Nature nanotechnology news highlighted novel low-noise top-gate graphene transistors built at the Department of Electrical Engineering, University of California - Riverside (UCR). A team of researchers led by an electrical engineering professor Alexander Balandin designed, built and demonstrated the first top-gate single-atomic-layer graphene transistor, which satisfies the low-noise requirements for practical applications in electronics and communications. A set of transistors were fabricated at UCR clean room using the electron beam lithography and atomic layer deposition from graphene, a single atomic layer of carbon atoms bound in honeycomb lattice. These devices were tested both in the Nano-Device Laboratory (NDL) of professor Balandin and in the Center for Integrated Electronics of the Rensselaer Polytechnic Institute (RPI). The transistors, which were built by PhD candidate Guanxiong Liu, had a "conventional" bottom gate and, in addition to it, a top gate separated from the graphene channel by a special electric insulator - hafnium oxide - recently introduced by the electronic industry in conventional transistors.

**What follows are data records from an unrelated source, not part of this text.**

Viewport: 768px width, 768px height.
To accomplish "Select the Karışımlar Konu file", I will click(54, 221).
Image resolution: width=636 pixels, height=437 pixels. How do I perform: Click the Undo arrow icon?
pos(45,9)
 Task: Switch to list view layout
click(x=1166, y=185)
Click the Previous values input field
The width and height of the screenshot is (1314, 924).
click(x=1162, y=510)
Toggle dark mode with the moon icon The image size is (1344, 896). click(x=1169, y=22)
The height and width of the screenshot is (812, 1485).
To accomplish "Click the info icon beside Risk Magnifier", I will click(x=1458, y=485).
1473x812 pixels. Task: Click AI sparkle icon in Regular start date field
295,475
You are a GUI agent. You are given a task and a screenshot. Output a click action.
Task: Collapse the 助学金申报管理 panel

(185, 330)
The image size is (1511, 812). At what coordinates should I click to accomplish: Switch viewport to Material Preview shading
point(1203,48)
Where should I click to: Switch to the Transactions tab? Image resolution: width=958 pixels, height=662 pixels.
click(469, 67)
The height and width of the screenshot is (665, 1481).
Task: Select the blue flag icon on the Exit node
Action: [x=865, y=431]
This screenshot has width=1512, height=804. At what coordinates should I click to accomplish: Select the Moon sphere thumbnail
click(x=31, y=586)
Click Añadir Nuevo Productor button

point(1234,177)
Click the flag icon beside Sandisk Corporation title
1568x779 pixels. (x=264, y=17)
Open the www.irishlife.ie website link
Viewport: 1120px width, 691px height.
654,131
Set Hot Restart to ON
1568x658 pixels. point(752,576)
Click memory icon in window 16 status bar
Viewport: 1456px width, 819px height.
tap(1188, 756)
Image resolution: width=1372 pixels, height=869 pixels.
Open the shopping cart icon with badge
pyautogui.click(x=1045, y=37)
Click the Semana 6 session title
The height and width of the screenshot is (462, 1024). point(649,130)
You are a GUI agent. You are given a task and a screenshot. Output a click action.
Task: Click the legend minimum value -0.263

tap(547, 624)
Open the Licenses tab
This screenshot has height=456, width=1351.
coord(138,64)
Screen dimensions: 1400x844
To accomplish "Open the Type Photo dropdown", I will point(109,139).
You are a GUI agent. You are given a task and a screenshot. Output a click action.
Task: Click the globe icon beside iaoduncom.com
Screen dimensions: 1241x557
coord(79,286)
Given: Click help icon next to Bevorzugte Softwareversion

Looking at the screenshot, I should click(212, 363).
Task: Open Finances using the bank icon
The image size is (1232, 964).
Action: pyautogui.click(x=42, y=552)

In a set of tests at RPI, conducted by the top noise experts, it was determined that the single-atomic-layer graphene transistors designed and built at NDL had unusually low levels of the electronic flicker noise. For any transistor to be useful for communications or information processing, the level of the electronic low-frequency noise, also referred as flicker noise, has to be reduced to an acceptable level. Although modern electronic devices such as cell phones operate at very higher frequencies, the low-frequency noise is extremely important. Due to unavoidable non-linearity in devices, the low-frequency noise up-converts to higher frequency, and contributes to the phase noise of the system, thus limiting its performance. The results obtained in UCR and RPI are crucial for practical applications of graphene.  

GuanxiongLiu

Photo: Guanxiong Liu, PhD candidate in Balandin group, who built the advanced graphene transistors, sits in front of Raman spectrometer, which was used to verify the number of atomic layers in graphene materials.